Money, in quantities unknown to prior generations has served to buy every special interest, confound every legal recourse and overwhelm every civic responsibility. Each day a dozen major thefts and frauds are exposed against the common people by their industries, their institutions and their representatives. If we ignore what Pearlstein calls 'an economic morality play,' we will have lost perhaps the last chance to regain control of a basic ability to self-govern.
America is losing on all fronts as our small town merchants are destroyed, industrialized agriculture wrecks the safety and balance of our food supply, we declare the undeclared, spend the unearned, torture and bomb and lie our way through foreign policy as if we are telling truths.

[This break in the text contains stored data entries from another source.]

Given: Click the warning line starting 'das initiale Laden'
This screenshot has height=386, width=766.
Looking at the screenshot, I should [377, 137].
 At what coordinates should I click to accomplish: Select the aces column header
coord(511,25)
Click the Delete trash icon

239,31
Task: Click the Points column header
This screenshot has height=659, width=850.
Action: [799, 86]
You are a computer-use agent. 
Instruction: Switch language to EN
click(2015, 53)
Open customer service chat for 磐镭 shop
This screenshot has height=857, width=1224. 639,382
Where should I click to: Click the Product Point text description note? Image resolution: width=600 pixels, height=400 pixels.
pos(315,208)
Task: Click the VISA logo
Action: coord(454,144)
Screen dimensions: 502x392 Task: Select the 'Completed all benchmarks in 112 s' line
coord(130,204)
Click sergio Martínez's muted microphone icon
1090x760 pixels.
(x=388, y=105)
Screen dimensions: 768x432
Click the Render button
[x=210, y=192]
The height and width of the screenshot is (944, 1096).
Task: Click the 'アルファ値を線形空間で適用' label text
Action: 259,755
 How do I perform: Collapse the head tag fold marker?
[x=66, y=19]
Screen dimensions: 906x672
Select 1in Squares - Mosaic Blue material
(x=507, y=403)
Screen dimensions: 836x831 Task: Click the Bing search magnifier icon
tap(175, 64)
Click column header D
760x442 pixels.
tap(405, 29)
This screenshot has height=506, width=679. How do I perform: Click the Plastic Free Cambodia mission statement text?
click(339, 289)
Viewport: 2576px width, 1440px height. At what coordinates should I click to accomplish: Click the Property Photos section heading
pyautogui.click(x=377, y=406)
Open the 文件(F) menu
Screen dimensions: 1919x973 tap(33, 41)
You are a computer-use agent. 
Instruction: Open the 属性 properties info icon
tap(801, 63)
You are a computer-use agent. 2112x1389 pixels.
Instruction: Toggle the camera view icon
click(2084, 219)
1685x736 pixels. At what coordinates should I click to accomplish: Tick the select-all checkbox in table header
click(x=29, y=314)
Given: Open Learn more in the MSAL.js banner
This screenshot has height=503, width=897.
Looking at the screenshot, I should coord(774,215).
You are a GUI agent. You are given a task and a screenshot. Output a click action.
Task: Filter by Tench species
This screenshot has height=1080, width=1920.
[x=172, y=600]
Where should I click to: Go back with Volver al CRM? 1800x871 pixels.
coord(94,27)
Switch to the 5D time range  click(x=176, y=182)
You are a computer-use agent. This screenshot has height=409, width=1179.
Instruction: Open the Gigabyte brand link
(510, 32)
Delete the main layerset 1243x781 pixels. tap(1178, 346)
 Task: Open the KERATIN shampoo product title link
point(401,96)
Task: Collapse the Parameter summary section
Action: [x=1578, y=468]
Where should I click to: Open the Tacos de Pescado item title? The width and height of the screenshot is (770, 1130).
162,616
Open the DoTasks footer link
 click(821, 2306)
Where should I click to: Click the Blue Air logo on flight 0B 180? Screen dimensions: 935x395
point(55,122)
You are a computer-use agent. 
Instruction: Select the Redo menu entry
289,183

A financial crash of epic proportion--a '29 style meltdown--would cause absolute havoc over the lives of the nation's mostly innocent populace. But what has been raised as tribute to our 'consumer economy' over the past thirty or forty years is a death-by-a-thousand-cuts to traditional American progress and prosperity. We are bleeding and helpless as Wal-Mart destroys our Main Streets, the insurance industry destroys our healthcare and off-shoring destroys our job base.
Welcome (you Boomers and the offspring you now find back in their upstairs bedrooms) to the 'service society.' If your life seems less productive, your family needs two (or three) jobs to survive, your kids got a crappy education, you worry about retirement and reach for Valium and Viagra to get through the week . . .
. . . dial 9 and remain on hold for 40 minutes while you are assured your business, or problem (or potential suicide) is very important to us.
Compared to where we find ourselves, Mr. Pearlstein, at the end of a forty-year pornographic consumerized massage, a morality-play might be a snap. If not exactly a snap, perhaps better medicine than Viagra or Valium.
But beware the side-effects.
In the substitute for morals that we have eagerly accepted and welcomed into the lexicon of what it means to be an American consumer, an economic meltdown might be the best medicine.